We adults, every one of us, being treated to an experience like this, if we laugh, it must be laughing with tears. Stand-up comedy has this effect. We know that everyday life is mundane, we know that there are many hurt, everyone of us has hurt others and has been hurt, and we, being sensitive humans, all have one thing or another gnaws at our hearts. The comedians, instead of crying, make jokes out of the dullness or the sadness of it.
It might be the indifference of one, or the coarseness of another. It might be a pettiness, it might be a miscommunication, because the self almost inevitably gets in the way.
It might be the realization, at a mature age, that romance and love is not exactly as books or movies have portrayed or we have imagined it would be, that even if we have it, maybe especially when we have it, to hold on fast to oneself and all one’s other roles are as important, to know oneself, examine oneself and pursuit happiness and self-realization does not end at “live happily after”.
Or it’s the severe self-criticism comes with the gnaws: Am I showing off? (but what is there in my life to show off?) Am I being insincere? Have I done this or that wrong? Am I being too self-absorbed to notice the feelings of others?

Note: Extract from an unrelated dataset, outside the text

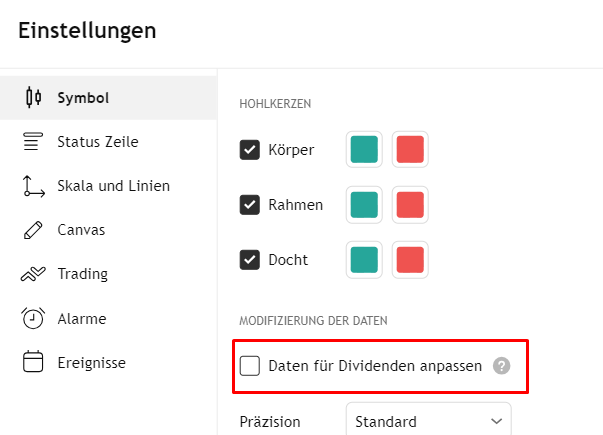This screenshot has height=435, width=603.
Task: Uncheck the Rahmen checkbox
Action: pos(250,205)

Am I being indelicate?
If, say, we are created by our circumstances, we are this or that because we were born in this or that family, at a certain time in history, at a certain place in this world, we went to this school and read that book, all of these have made us who we are. Your father’s ambition has almost certainly helped to make you an extra anxious person, or your mother’s vanity has caused a hyper-sensitiveness in you. You could argue this way.
I, myself, indeed who is not at one time or another, being pushed, cornered by one thing or another, startle to find the poison, the venom, in my thought.

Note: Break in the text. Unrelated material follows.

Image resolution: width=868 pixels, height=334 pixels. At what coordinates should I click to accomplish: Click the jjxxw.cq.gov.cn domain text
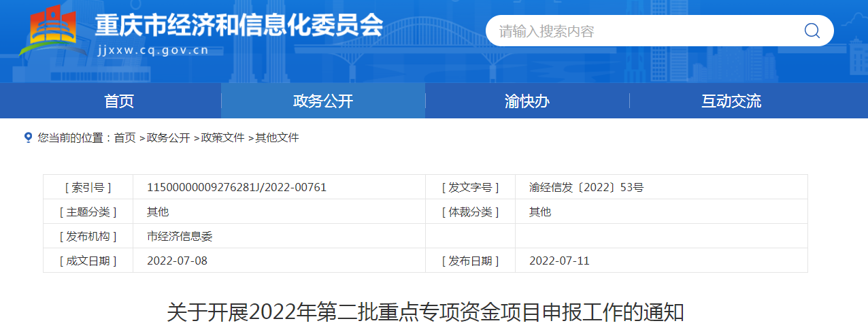coord(153,50)
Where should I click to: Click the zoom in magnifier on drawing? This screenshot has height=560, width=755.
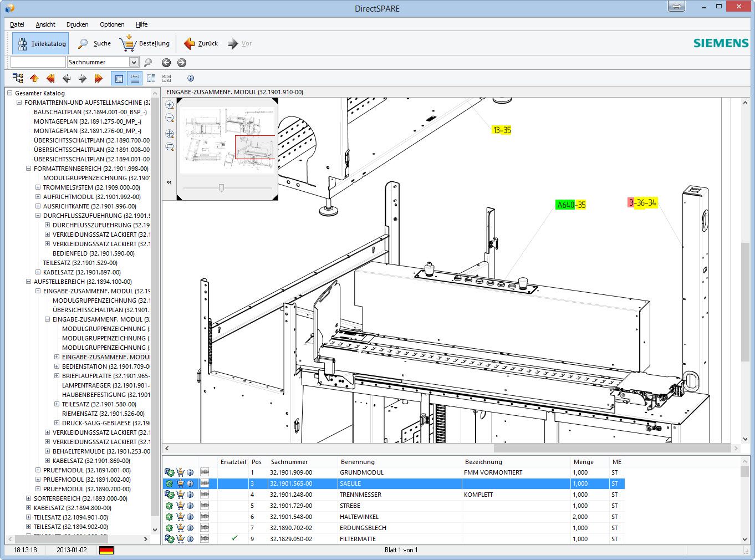coord(170,105)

Then I believe, in general situations, we always have a choice. We always have the choice of self-examination, of getting a better self-knowledge and loving others. We always have the choice of communicating health and ease and courage.
选择爱 xuǎnzé ài (choose love): it is a choice. 选 has the “walking radical”, 择 the “hand radical”: it is a verb, it is an act. 恨 hèn, the word for “hatred” in Chinese, interestingly, also has the meaning of “sad, complain, rankle, grudge, regret, resentment”. Beware, beware, that it should stew and become poisonous.